- [DESCRIPTION OF THE TASK] Rewrite everything from the line containing "Task: Click the Japanese" down to the last of the items, swapping "tile" for "card" and leaving all else unchanged.

Items for locating text and elements
***

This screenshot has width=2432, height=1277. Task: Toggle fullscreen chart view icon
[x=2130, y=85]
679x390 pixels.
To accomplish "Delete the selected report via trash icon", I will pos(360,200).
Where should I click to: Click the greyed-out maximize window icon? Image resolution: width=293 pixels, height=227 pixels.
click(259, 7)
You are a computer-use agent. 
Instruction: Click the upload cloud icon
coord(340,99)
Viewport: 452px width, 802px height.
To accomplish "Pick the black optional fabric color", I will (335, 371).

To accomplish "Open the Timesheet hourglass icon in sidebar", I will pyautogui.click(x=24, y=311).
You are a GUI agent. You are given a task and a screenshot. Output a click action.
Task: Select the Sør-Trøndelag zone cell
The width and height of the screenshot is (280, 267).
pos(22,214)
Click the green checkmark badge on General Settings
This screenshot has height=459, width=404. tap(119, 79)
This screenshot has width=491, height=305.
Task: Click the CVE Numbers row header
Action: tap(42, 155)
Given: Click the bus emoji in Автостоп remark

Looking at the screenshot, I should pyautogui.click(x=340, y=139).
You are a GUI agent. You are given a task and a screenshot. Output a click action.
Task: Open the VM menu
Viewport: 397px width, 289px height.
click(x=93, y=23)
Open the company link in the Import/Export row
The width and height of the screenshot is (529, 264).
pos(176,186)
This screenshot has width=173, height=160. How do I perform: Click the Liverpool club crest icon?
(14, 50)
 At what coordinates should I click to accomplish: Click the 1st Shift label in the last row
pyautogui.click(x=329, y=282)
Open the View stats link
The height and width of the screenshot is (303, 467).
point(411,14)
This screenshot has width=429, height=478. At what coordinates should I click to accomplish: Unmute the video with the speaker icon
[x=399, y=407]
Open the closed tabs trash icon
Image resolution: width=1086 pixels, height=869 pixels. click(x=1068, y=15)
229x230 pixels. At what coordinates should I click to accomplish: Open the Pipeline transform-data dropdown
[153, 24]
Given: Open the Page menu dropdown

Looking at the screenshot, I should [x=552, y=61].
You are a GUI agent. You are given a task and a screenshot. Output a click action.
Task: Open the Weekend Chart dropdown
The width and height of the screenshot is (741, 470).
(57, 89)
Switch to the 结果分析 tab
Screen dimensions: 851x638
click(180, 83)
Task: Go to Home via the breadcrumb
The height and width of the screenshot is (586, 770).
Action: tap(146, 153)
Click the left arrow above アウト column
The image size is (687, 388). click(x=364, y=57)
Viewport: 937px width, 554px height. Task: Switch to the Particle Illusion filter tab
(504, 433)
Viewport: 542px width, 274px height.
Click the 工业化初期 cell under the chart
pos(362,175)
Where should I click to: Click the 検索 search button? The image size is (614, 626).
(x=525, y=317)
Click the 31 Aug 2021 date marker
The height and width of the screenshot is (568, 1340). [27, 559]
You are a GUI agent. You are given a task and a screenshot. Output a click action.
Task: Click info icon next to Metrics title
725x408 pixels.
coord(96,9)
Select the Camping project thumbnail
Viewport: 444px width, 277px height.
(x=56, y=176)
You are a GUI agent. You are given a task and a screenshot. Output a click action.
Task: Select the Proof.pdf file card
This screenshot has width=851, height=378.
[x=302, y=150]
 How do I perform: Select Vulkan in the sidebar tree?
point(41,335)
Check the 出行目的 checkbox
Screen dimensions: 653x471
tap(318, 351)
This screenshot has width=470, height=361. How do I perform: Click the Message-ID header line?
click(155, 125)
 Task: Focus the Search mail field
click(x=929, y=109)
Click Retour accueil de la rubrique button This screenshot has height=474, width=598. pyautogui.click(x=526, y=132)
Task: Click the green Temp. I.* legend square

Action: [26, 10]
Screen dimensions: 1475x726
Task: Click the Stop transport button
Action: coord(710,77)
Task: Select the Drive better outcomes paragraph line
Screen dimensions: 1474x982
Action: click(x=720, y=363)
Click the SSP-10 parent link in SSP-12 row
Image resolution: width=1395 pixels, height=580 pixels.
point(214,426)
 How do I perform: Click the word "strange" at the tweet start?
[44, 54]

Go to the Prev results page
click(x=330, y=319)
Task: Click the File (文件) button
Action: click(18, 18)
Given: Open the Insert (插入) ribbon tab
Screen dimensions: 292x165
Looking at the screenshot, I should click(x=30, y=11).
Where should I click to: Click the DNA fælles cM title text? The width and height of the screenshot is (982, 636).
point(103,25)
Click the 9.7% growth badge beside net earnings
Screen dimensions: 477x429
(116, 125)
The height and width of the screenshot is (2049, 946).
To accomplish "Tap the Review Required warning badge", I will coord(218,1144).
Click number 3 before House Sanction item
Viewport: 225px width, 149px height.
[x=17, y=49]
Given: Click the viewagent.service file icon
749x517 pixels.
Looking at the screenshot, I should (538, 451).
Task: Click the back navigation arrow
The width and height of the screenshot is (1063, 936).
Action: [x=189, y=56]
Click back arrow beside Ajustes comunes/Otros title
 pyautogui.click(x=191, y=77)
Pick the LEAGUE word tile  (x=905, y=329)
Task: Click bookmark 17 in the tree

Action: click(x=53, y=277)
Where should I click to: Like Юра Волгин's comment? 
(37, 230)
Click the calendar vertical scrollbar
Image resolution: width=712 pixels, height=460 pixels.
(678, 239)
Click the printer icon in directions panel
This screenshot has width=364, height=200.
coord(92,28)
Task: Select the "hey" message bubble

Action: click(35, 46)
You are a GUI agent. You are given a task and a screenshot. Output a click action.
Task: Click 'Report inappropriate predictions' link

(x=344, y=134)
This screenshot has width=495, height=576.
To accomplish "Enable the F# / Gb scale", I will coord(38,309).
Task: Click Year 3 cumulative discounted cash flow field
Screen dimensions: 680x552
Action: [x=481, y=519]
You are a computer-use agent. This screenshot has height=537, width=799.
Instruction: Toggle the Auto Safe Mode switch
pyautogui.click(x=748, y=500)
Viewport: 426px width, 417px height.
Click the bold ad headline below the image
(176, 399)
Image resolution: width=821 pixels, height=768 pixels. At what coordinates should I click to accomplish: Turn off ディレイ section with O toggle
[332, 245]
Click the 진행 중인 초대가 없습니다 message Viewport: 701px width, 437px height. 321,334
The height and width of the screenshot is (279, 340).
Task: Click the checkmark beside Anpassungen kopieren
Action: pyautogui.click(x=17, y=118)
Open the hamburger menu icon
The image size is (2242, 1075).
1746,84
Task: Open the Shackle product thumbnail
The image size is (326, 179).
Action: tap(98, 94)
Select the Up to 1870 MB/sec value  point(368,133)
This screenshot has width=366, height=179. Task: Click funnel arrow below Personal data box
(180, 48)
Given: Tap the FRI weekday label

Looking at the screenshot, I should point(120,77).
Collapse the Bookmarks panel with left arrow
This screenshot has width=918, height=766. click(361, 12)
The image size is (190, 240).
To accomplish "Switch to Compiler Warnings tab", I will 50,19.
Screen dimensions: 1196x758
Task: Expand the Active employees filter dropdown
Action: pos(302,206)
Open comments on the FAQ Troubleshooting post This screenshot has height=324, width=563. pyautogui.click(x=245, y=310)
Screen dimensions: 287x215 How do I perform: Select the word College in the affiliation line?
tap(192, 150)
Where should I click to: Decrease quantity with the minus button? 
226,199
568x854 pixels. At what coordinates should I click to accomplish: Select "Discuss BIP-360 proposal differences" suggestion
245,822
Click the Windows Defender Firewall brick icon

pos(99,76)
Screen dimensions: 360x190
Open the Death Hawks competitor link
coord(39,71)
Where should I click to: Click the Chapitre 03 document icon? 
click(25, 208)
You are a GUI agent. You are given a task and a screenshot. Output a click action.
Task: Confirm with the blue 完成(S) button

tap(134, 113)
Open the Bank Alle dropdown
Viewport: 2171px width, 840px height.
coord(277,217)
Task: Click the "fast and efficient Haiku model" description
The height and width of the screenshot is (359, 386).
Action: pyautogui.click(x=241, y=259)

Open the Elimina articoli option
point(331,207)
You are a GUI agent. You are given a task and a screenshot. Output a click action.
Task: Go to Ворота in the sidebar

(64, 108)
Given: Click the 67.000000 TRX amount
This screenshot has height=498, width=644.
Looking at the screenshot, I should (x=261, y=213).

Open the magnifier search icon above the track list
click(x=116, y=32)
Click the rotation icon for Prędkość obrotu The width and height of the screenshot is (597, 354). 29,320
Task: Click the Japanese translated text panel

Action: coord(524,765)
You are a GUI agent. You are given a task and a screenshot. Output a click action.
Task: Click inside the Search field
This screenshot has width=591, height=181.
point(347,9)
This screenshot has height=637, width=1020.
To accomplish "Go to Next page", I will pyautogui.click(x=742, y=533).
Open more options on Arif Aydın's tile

***

- [WRITTEN SOLUTION]
Task: Click the Japanese translated text panel

Action: coord(524,765)
You are a GUI agent. You are given a task and a screenshot. Output a click action.
Task: Click inside the Search field
This screenshot has width=591, height=181.
point(347,9)
This screenshot has height=637, width=1020.
To accomplish "Go to Next page", I will pyautogui.click(x=742, y=533).
Open more options on Arif Aydın's card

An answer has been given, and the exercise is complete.